■ **Exercise goal**:
Where the data below has the string "next", return the whole line.

■ **Provided data**:
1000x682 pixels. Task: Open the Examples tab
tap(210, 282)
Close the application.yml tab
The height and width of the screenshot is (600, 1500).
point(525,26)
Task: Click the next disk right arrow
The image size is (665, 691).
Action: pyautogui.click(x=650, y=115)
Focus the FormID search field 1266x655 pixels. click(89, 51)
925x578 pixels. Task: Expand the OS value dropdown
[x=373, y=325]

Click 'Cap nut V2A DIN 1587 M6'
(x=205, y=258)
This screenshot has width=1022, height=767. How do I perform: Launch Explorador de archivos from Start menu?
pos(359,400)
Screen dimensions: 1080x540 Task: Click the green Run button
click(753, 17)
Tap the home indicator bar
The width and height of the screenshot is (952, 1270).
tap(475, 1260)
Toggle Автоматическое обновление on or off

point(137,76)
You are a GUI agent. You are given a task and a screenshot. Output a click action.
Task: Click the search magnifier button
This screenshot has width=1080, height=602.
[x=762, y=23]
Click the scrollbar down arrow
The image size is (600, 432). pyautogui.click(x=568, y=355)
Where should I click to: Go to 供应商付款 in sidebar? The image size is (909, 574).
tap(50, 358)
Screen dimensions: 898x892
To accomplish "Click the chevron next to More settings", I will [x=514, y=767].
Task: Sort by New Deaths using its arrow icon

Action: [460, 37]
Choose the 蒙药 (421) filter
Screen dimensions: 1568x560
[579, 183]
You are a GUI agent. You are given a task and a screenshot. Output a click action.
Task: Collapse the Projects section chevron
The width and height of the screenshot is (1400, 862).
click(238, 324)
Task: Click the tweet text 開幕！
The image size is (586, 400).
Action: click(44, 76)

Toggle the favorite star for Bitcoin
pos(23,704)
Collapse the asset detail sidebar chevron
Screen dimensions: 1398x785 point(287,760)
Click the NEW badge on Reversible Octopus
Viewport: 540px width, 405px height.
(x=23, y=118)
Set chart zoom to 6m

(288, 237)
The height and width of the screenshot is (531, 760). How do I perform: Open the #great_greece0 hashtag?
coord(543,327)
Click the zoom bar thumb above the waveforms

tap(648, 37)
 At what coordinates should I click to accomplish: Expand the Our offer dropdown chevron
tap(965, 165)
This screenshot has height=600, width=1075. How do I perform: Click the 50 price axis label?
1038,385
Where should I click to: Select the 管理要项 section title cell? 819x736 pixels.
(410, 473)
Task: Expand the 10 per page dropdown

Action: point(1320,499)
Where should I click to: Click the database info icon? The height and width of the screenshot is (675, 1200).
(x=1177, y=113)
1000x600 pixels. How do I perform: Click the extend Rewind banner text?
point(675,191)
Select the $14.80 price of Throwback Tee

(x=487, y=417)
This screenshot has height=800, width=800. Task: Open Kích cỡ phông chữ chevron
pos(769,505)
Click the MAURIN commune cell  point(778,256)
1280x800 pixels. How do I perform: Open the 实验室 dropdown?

■ **Answer area**:
Task: Click the next disk right arrow
To accomplish "Click the chevron next to More settings", I will [x=514, y=767].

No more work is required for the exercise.